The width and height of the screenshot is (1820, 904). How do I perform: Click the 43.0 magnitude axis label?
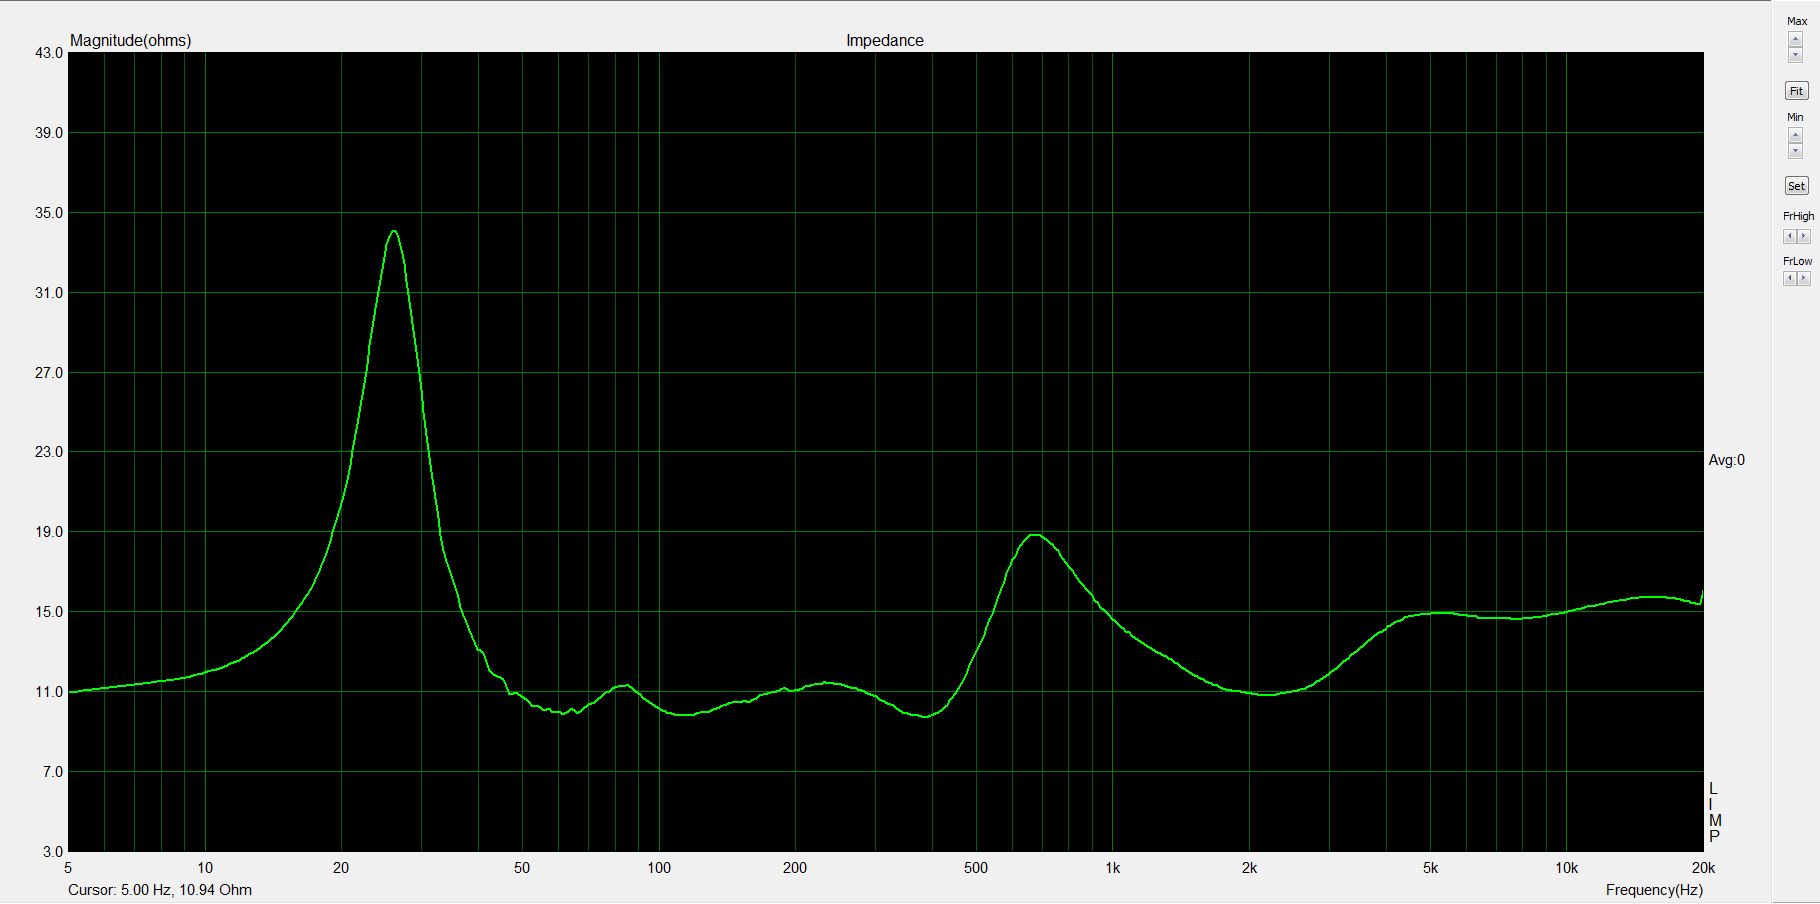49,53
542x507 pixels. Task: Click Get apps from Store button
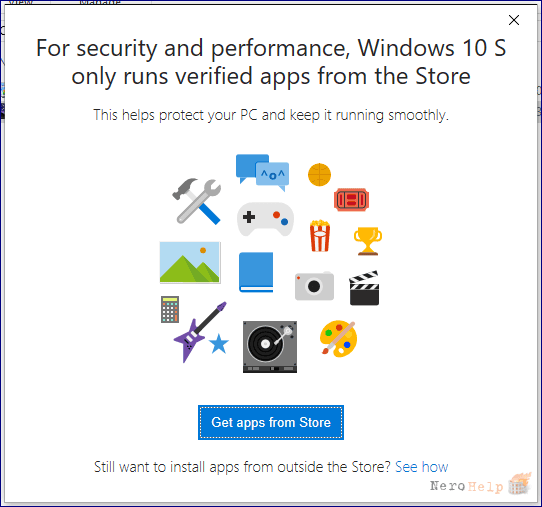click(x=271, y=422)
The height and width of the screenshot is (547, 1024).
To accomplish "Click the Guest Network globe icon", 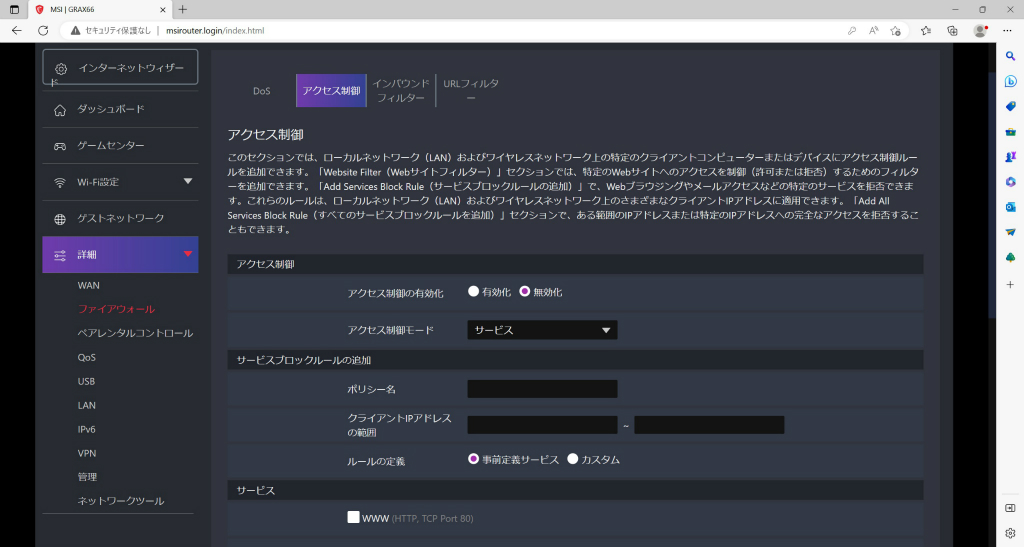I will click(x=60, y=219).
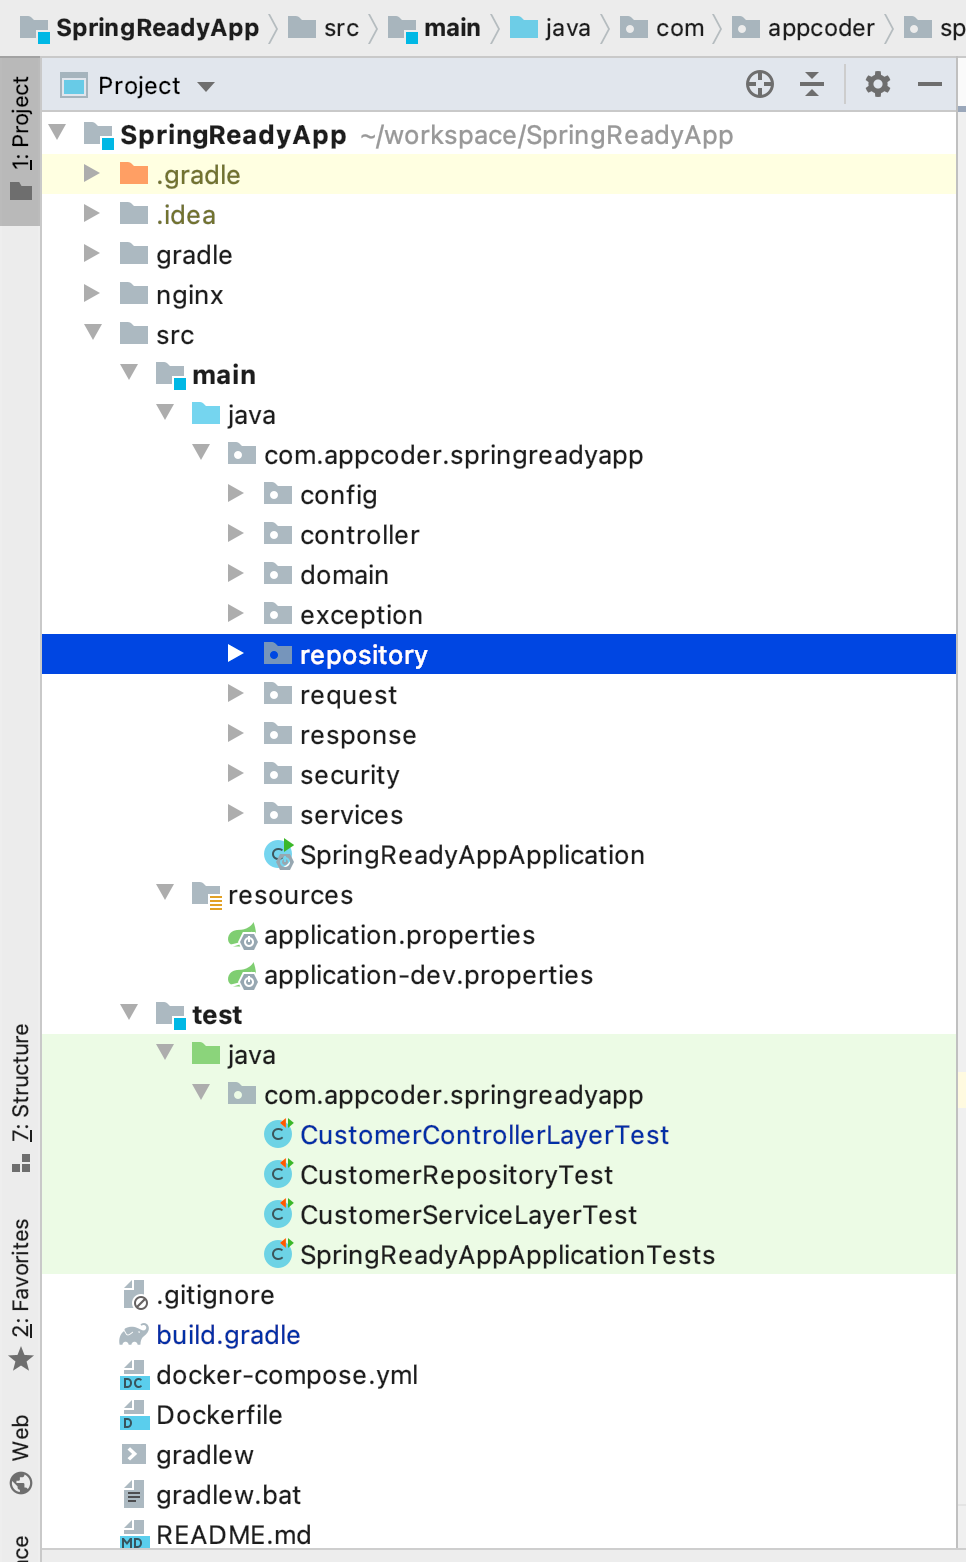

----------

• Task:
All lines from the beginning of the material above through the line holding "The height and" are to be given again exactly, and no others; pictures do not go in.

• Solution to this problem:
The width and height of the screenshot is (1820, 904). How do I perform: Click the 43.0 magnitude axis label?
49,53
542x507 pixels. Task: Click Get apps from Store button
click(x=271, y=422)
The height and width of the screenshot is (547, 1024).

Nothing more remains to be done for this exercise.